**Data shown:**
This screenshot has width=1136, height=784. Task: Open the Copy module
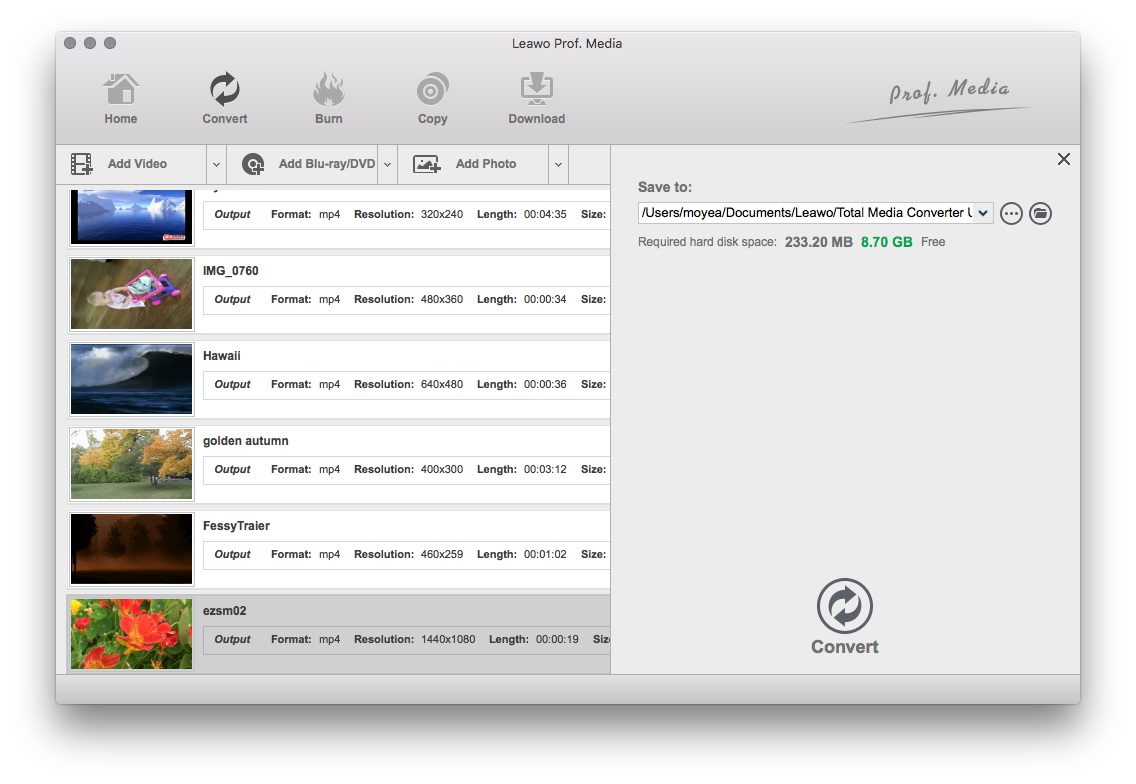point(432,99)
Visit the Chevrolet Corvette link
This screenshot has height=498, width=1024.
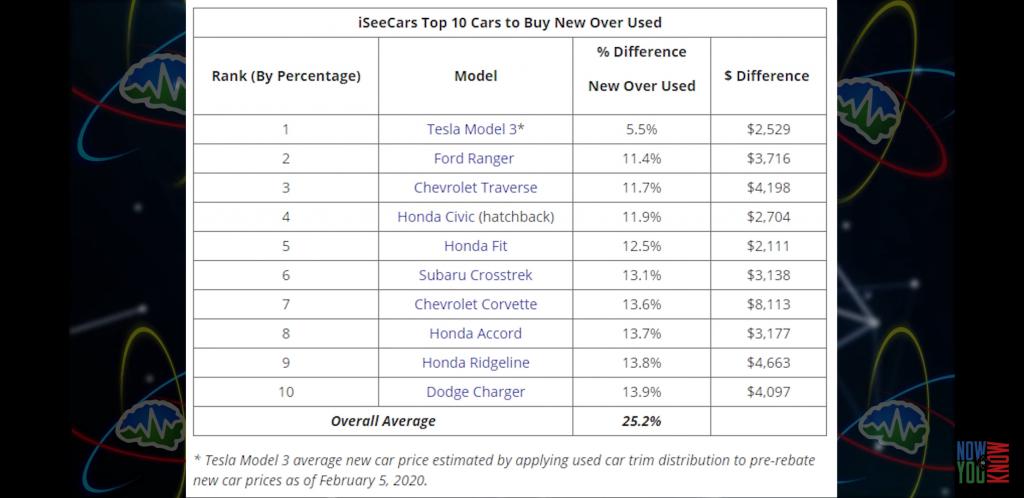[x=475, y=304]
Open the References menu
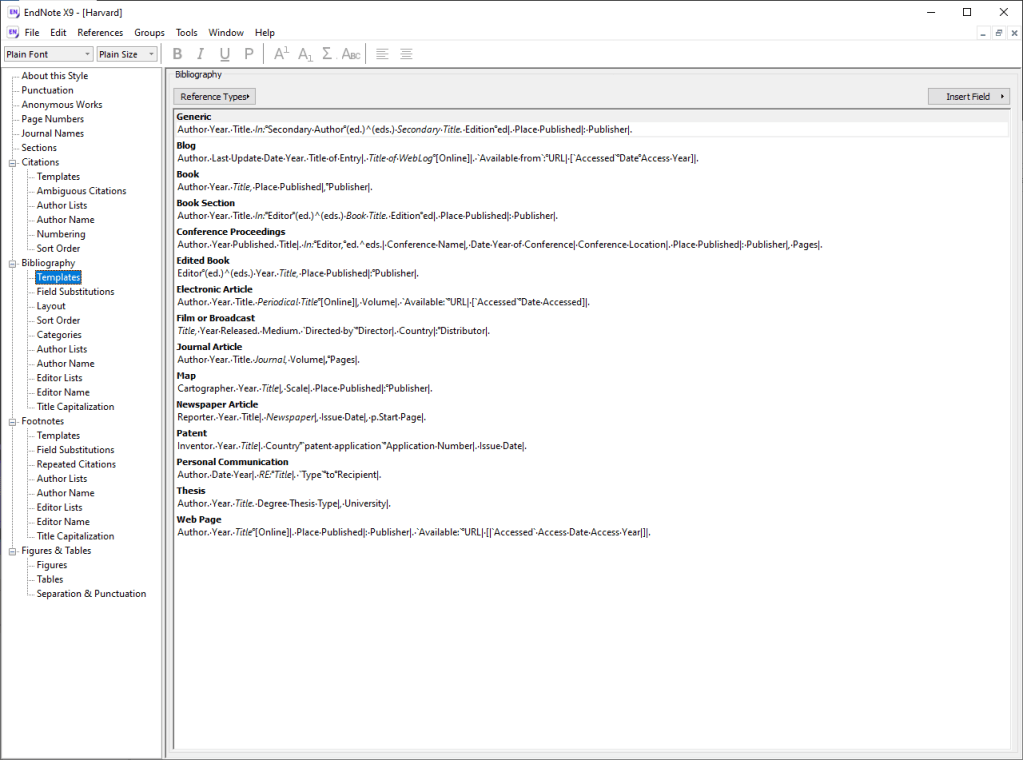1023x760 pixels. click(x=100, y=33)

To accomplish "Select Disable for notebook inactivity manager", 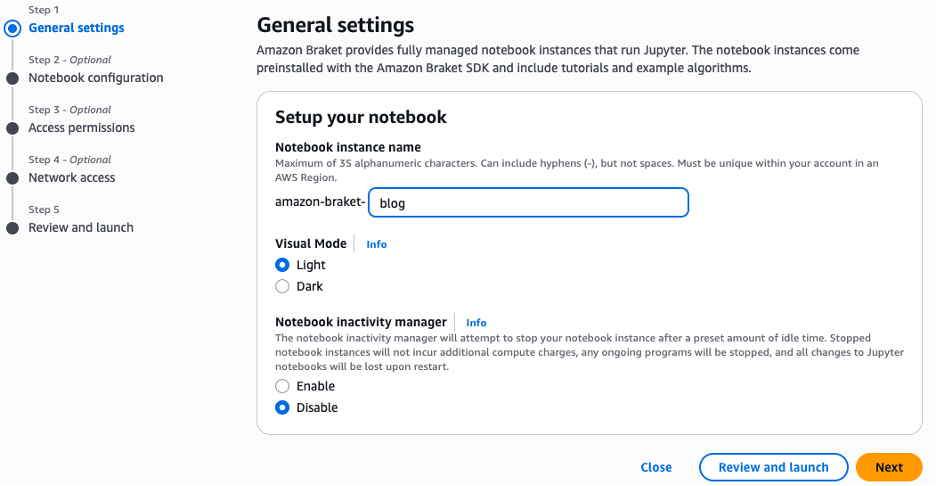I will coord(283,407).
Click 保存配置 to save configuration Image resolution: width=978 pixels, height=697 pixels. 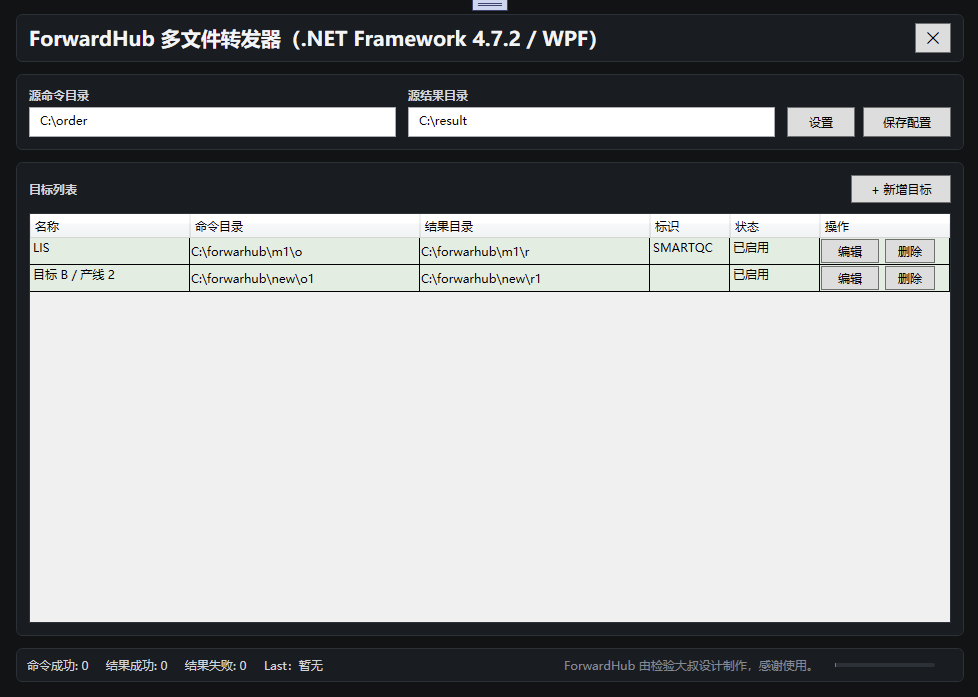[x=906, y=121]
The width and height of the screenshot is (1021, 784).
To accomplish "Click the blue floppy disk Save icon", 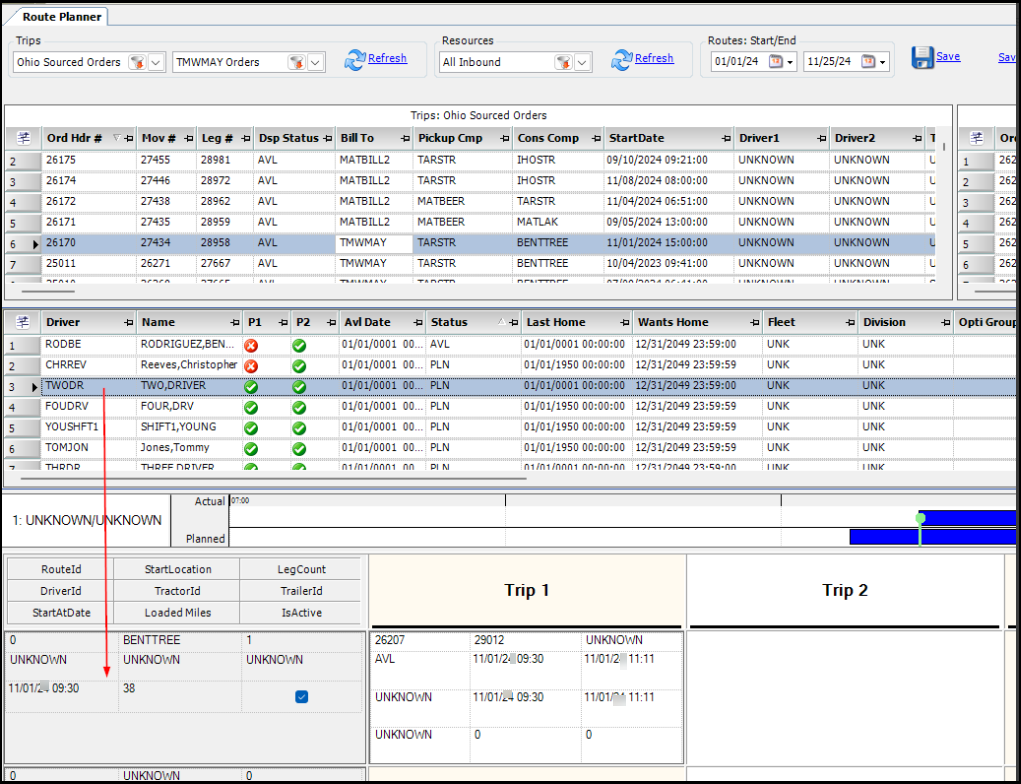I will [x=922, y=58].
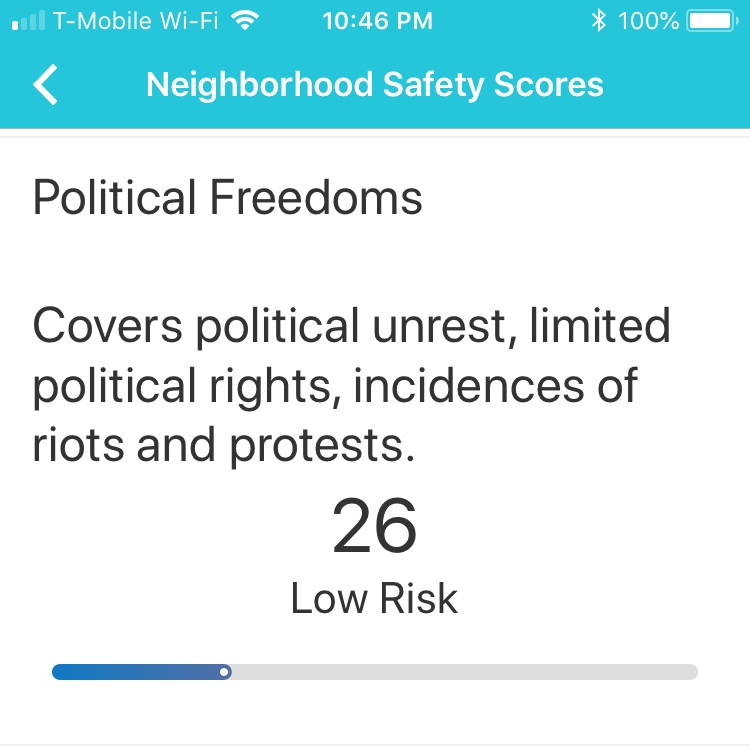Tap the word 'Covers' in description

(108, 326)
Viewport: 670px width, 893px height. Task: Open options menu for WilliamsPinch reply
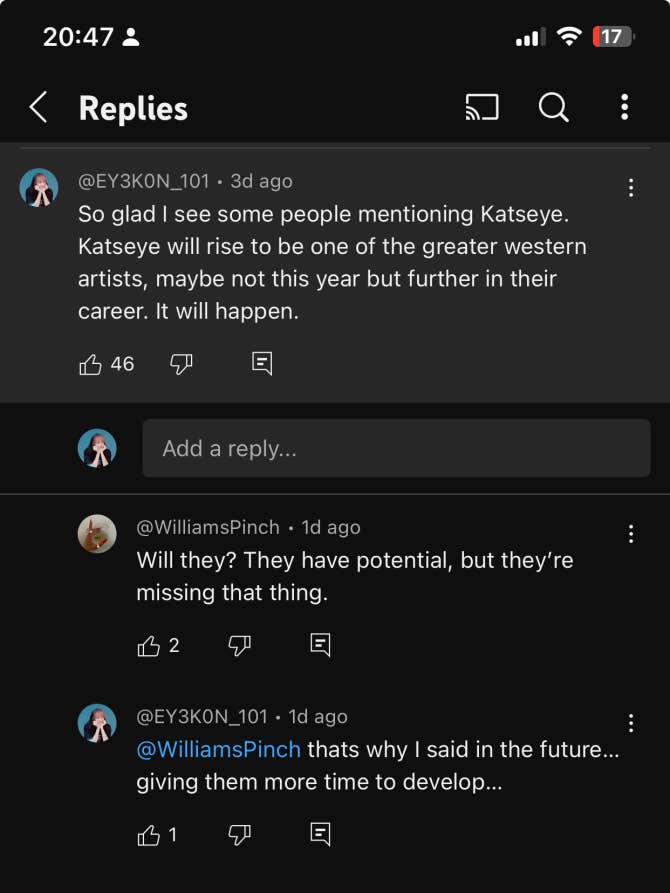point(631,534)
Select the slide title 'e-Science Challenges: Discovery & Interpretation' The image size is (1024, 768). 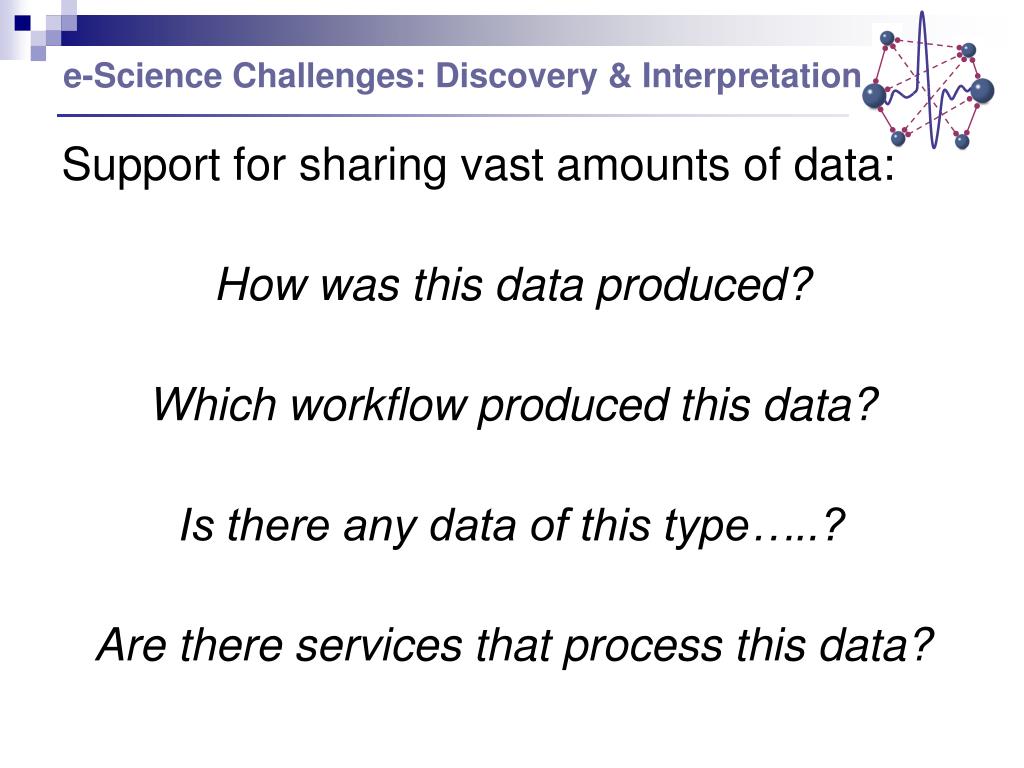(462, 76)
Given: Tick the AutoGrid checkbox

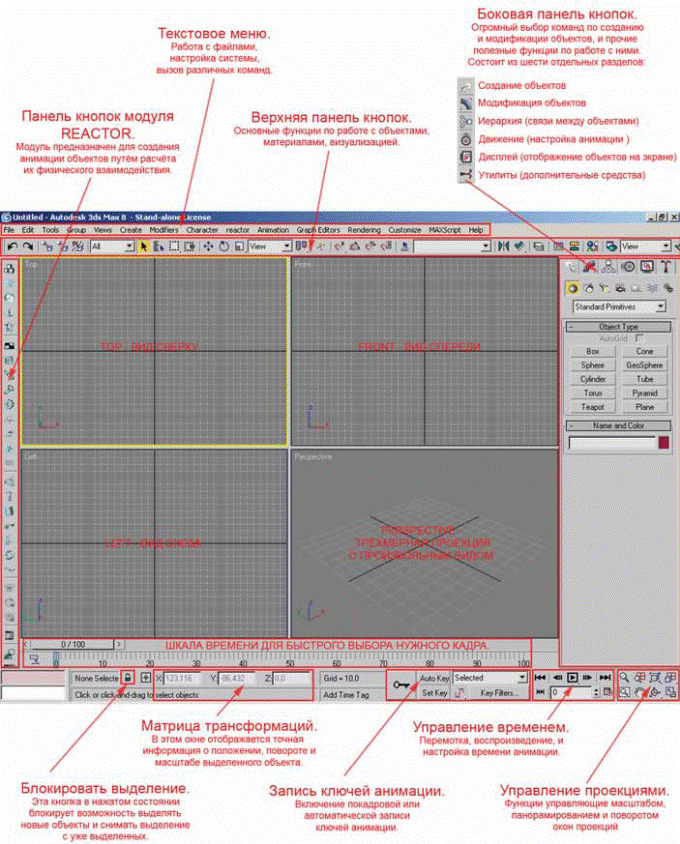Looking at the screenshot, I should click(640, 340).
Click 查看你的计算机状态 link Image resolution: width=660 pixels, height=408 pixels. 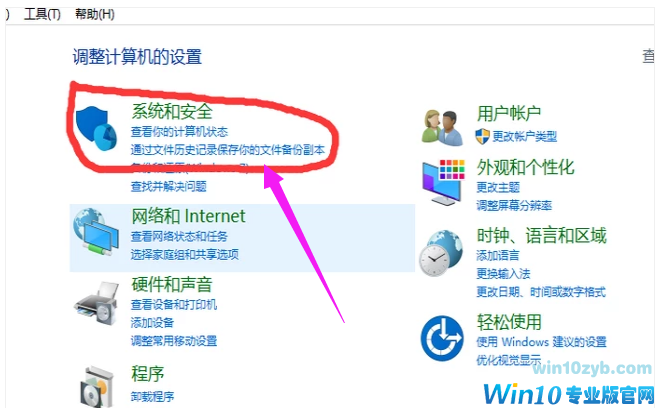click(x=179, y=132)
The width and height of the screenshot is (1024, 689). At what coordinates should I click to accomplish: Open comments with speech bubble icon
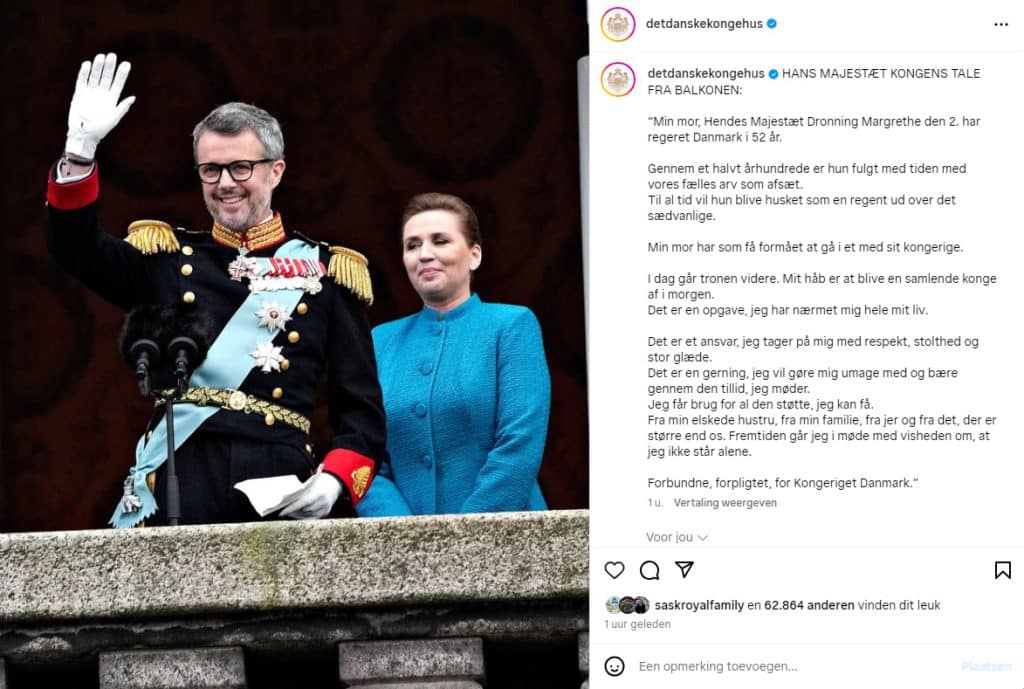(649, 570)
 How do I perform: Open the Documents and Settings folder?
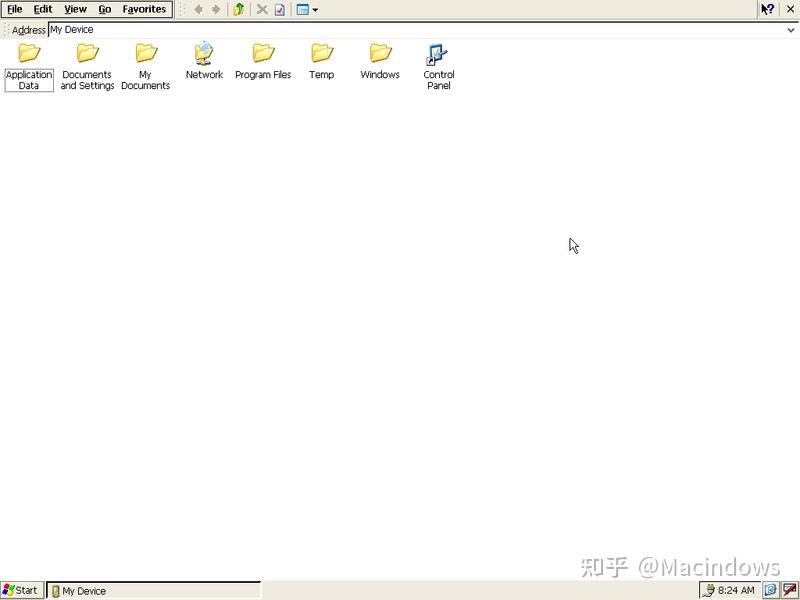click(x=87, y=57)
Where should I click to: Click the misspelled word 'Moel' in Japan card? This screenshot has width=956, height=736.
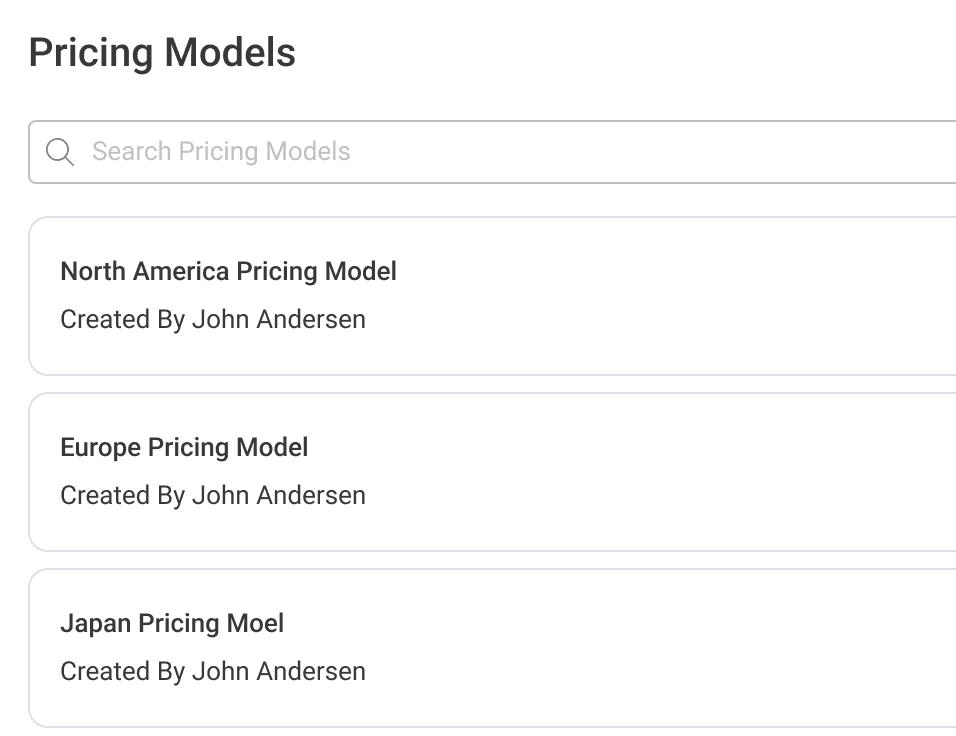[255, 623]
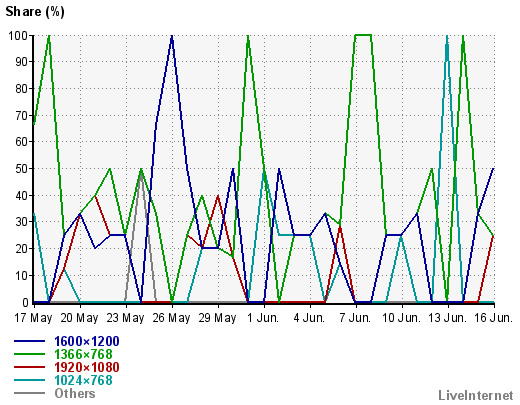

**What the task requires:** Your reply must hold only the lines from the line containing "How do I perform: Open" through the end of the records above, written out exactly, both ends included, with no pictures, please.

**Worked solution:**
 How do I perform: Open the Documents and Settings folder?
click(x=87, y=57)
Where should I click to: Click the misspelled word 'Moel' in Japan card? This screenshot has width=956, height=736.
[255, 623]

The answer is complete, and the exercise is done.